Le conseil des ministres qui s’est tenu hier au palais du bord de mer et présidé par le général-president Brice Clotaire Oligui Nguema, nous a donné quelques éclairages sur ce qui se susurrait dans la sphère publique, mettant à nus quelques mensonges ventilés sans pudeur par des individus qui, sans doute, trouvent leur compte dans ce genre de pratiques pour le moins blâmables.
Des individus mal intentionnés, il y a quelques jours, nous avaient gavé d’ informations mensongères nous faisant croire que le général-président était très remonté au lendemain de la suspension temporaire des plateformes numériques décidée par la haute autorité de la communication(HAC) qu’il découvrait sans avoir été informé au paravent.
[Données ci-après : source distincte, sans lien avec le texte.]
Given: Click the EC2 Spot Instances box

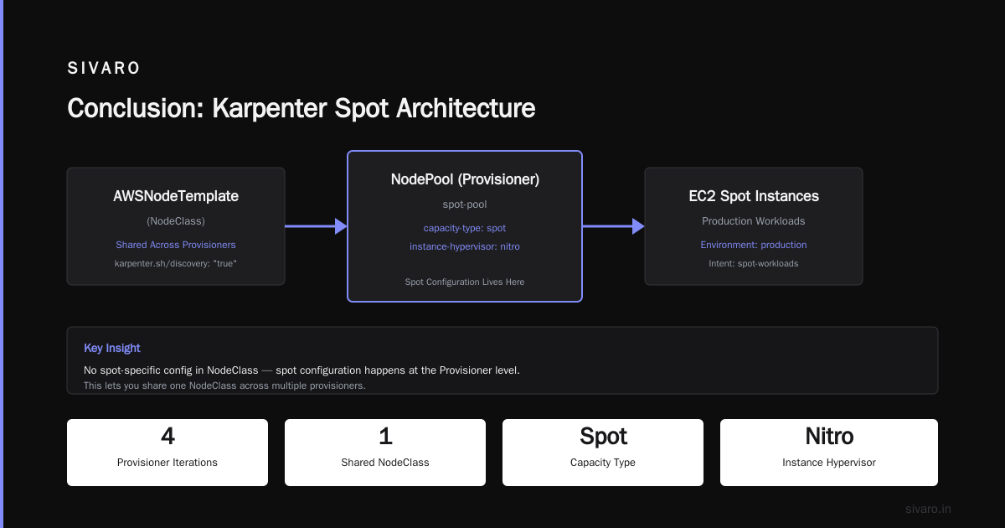Looking at the screenshot, I should click(x=754, y=226).
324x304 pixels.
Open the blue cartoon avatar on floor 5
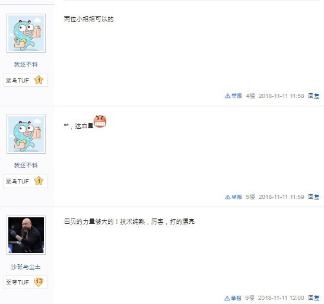26,134
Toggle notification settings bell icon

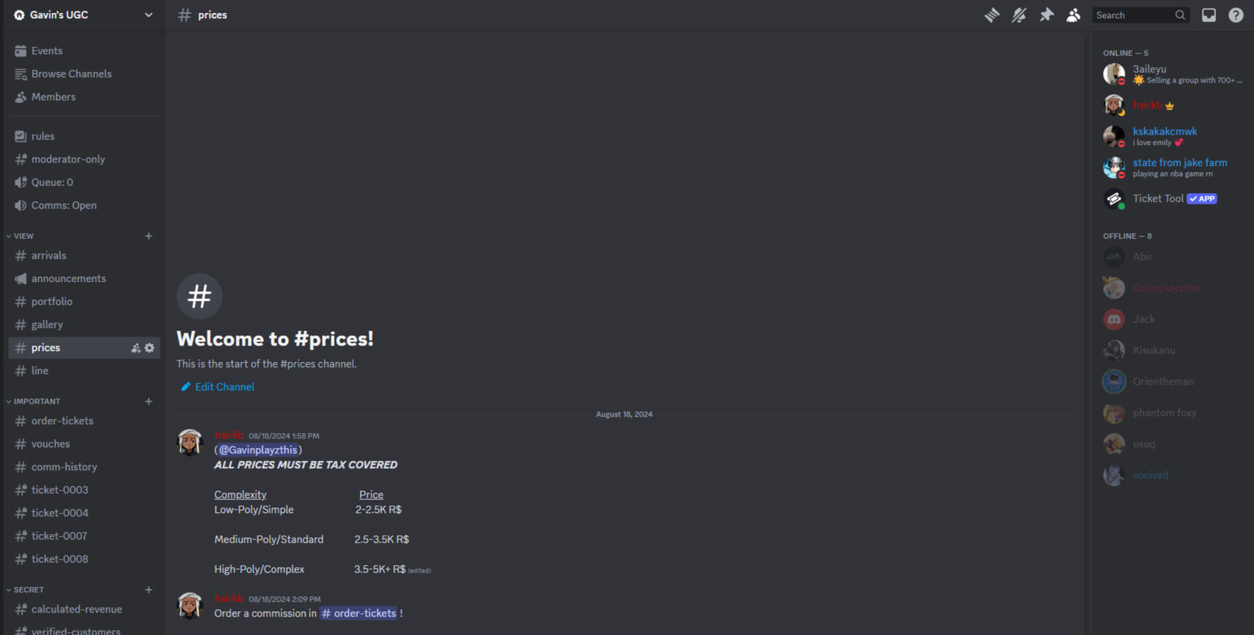coord(1019,15)
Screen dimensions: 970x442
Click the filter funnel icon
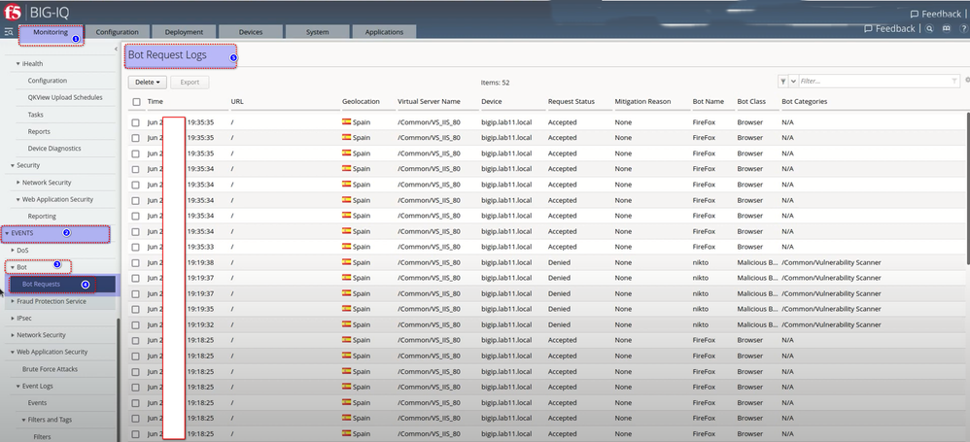(x=783, y=82)
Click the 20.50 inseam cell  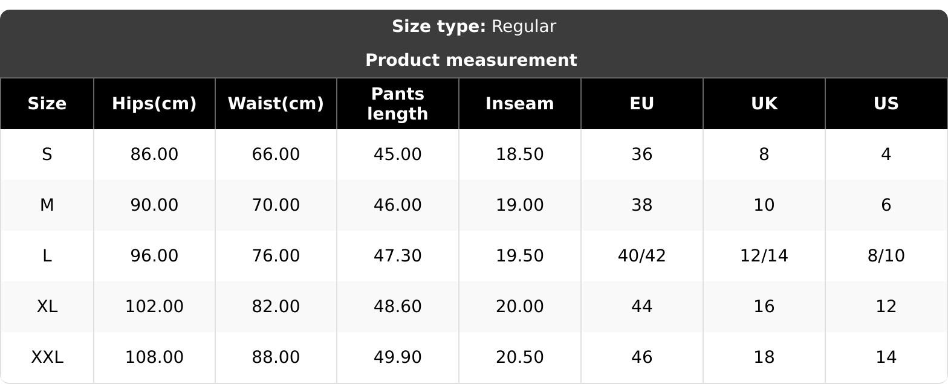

»Cette décision, (de la HAC), ne procède ni d’ une improvisation, ni d’ une volonté de restreindre les libertés fondamentales. Elle constitue un acte de souveraineté et de responsabilité, dicté par l’ impératif de protection de l’ ordre public, de préservation de la cohésion nationale et de sauvegarde de la dignité des institutions républicaines ». Et d’ajouter: »plusieurs mois, il avait appelé (le général-président) à une anticipation rigoureuse des dérives observées dans l’ espace numérique, devenu le vecteur de campagnes organisées de diffamation , de manœuvre de déstabilisation et d’ instrumentalisation politiques inacceptables ». Précise le communiqué ministériel.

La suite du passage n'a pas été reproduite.